The path takes us into the next region, this time the West Bank, moving towards the Negev, and you’ll see many geographical and historical wonders on the way, such as Nablus, Awarta, Kafr Malik, Auja, etc. You’ll go all the way to Jericho, one of the world’s oldest cities, whose famous sites will warmly welcome you, such as Zacchaeus’ Sycamore tree, Mt. of Temptation, and Tel Jericho where twenty-five ancient cities were uncovered. And further still you go, to Nabi Musa where the tomb of Moses is believed to be, followed by Mar Saba – a Greek Orthodox monastery overlooking the Kidron Valley, located between Jerusalem and the Dead Sea.
Our next stop is one of the world’s most beautiful and famous cities – Jerusalem. There’s a myriad of sites to visit in this World Heritage Site, such as: the Old City, Western Wall Tunnels, the Temple Mount, the Church of the Holy Sepulcher, the Dome of the Rock, al-Aqsa Mosque, the Via Dolorosa, the Mount of Olives, the Jerusalem Botanical Gardens, the Rockefeller Museum, the Italian Jewish Museum, the Yad Vashem Holocaust Museum, the grave of Oskar Schindler, and so much more! After this wonder, we proceed to the next – Bethlehem, the birthplace of Jesus, and home to many awe-inspiring sites, such as the Church of St. Catherine, the Grotto of the Nativity, the Manger Square, and the Shepherd’s Field Chapel.

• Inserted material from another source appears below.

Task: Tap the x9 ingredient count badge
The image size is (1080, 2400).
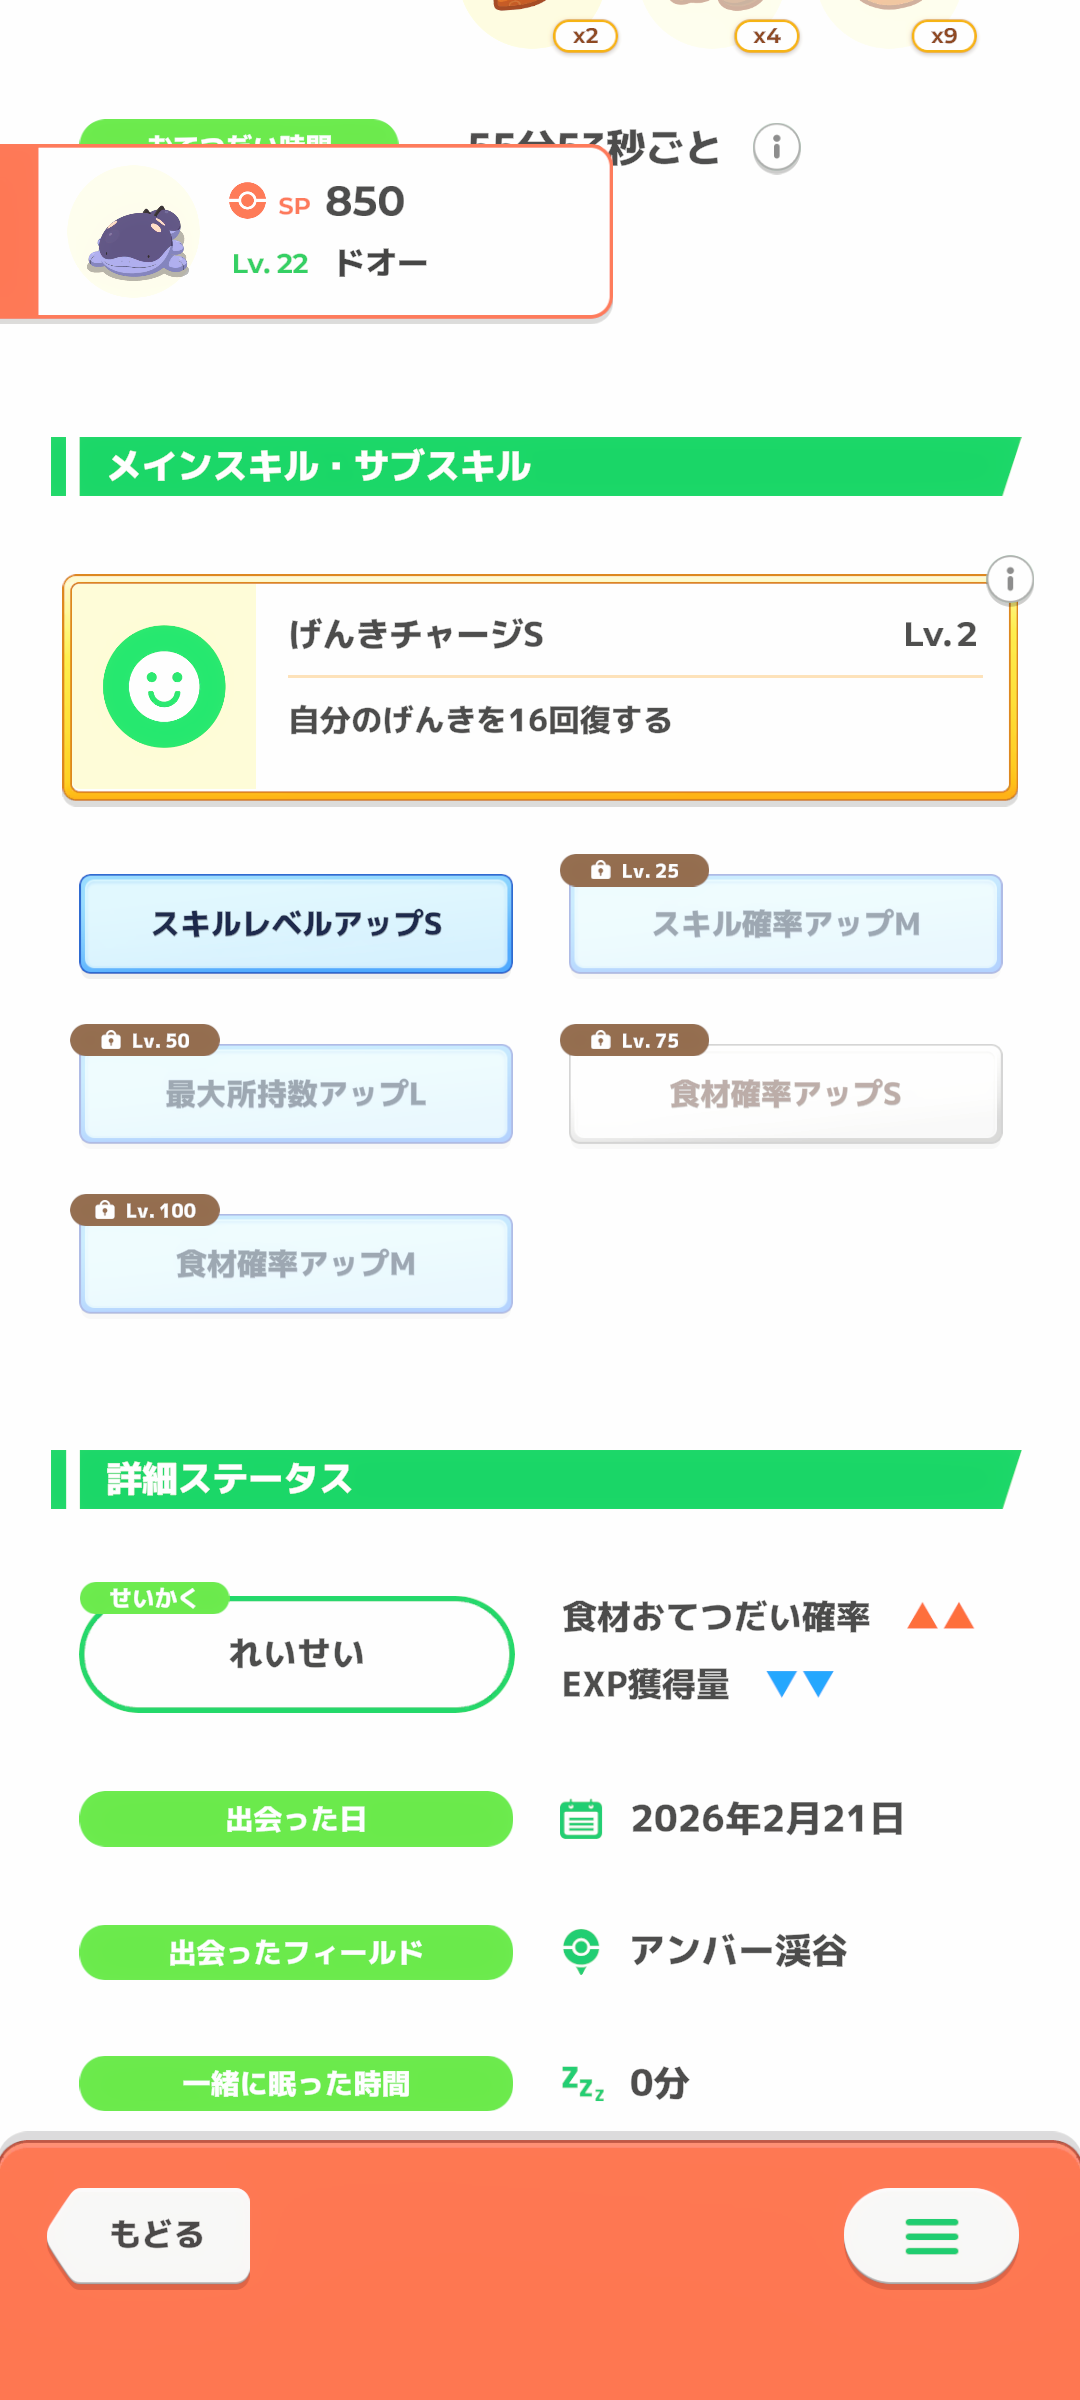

Next up, Hebron. This city in the Judaean Mountains is a site of great importance to Jews, Christians, and Muslims alike. Among other sites, you’ll find the Cave of the Patriarchs here. You’ll then reach the Negev, which includes some truly splendid sites and sights, such as the archeological mound Tel Arad, the Bedouin town Lakiya, the Moshav shitufi Har Amasa, a multi-religious and multicultural town Arad, and a small, but socio-economically very significant Israeli town Meitar. Your last stop is Masada, near the Dead Sea, which is a rock plateau holding another World Heritage Site – a brilliant fortress with accompanying structures, mostly built by King Herod around 30 BCE, as well as the Masada Museum.
We are at the end of this journey, but one thing is certain: this enriching experience has something greatly valuable to offer to any type of traveler.